A parte de Archimboldi

Limito-me a dizer que praticamente tudo que os críticos queriam saber sobre seu escritor alemão favorito está nesta parte. De 1920 até os dias atuais, o panorama é o maior dentre as cinco partes do romance. Belíssimo, violento, poético, criador de novos sentidos e de novas lacunas e pontas soltas, o pedaço final reservado à Archimboldi potencializa o que a obra já tinha apontado.
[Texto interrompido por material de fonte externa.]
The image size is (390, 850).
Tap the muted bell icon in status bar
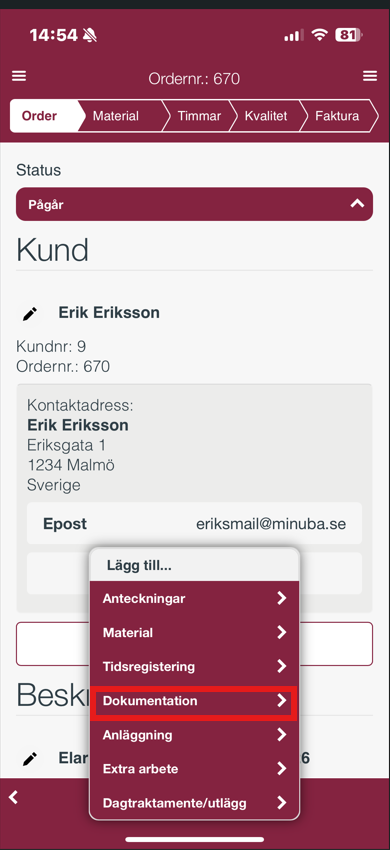click(x=90, y=36)
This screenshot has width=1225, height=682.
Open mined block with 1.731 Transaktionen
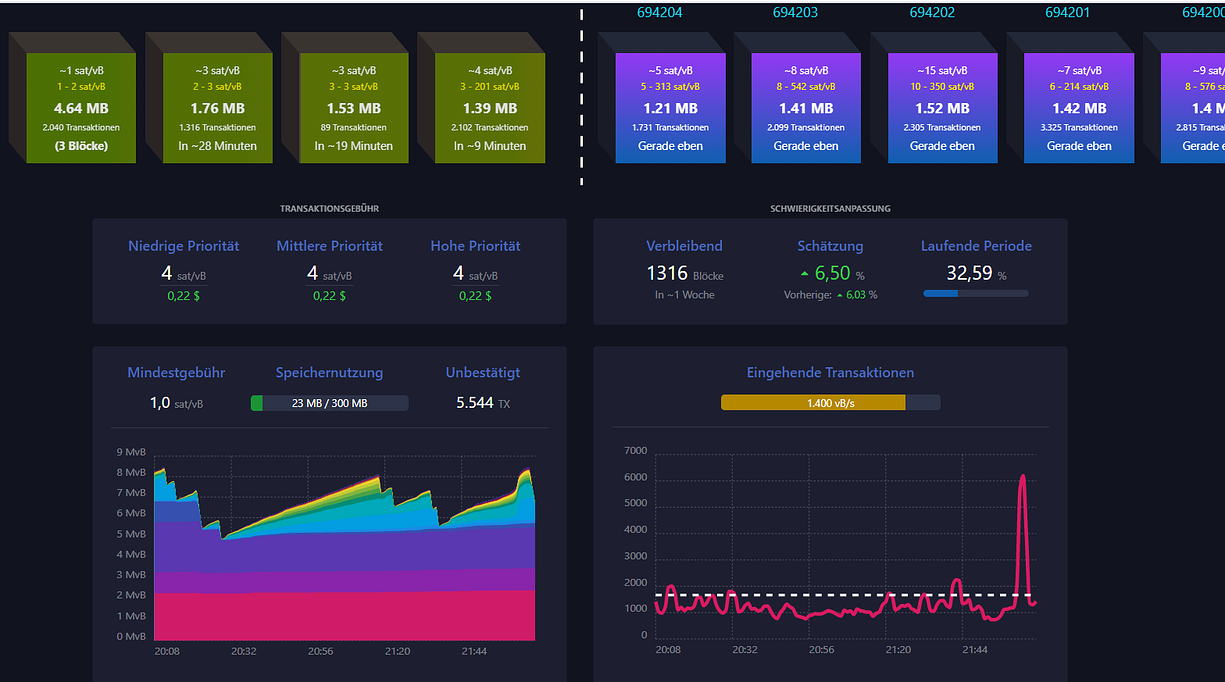point(670,108)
Li em um mês e duas semanas, mas, além de ter alternado com outras leituras, admito que fiz uma pausa de cerca de duas semanas na metade d’A parte dos crimes, por causa da Bienal do Livro, principalmente. Apesar de longo, o livro tem uma linguagem gostosa de ler e merece ter um tempo reservado só pra ele. Não recomendaria que a leitura se estendesse por muito tempo: há interessantes temas que são retomados, conexões sutis que são feitas e que se notam mais facilmente quando se está devorando o livro.

Podia citar algumas dezenas de coisas que a leitura de 2666 me provocou, mas 1) só vou lembrar quando tiver postado no blog; e 2) já estou escrevendo esse post há quase 10 dias, tentando editar mentalmente o que escrever. Resumindo tudo, diria que a obra me fez quebrar uma série de preconceitos, que já vinham sendo quebrado aos poucos – só não digo como, a respeito da cultura latino-americana e a língua espanhola. Preconceitos relacionados a outros, mais brasileiros, e que durante muito tempo me impediram de ser uma pessoa melhor.

Elipse? Mais uma influência do Bolaño.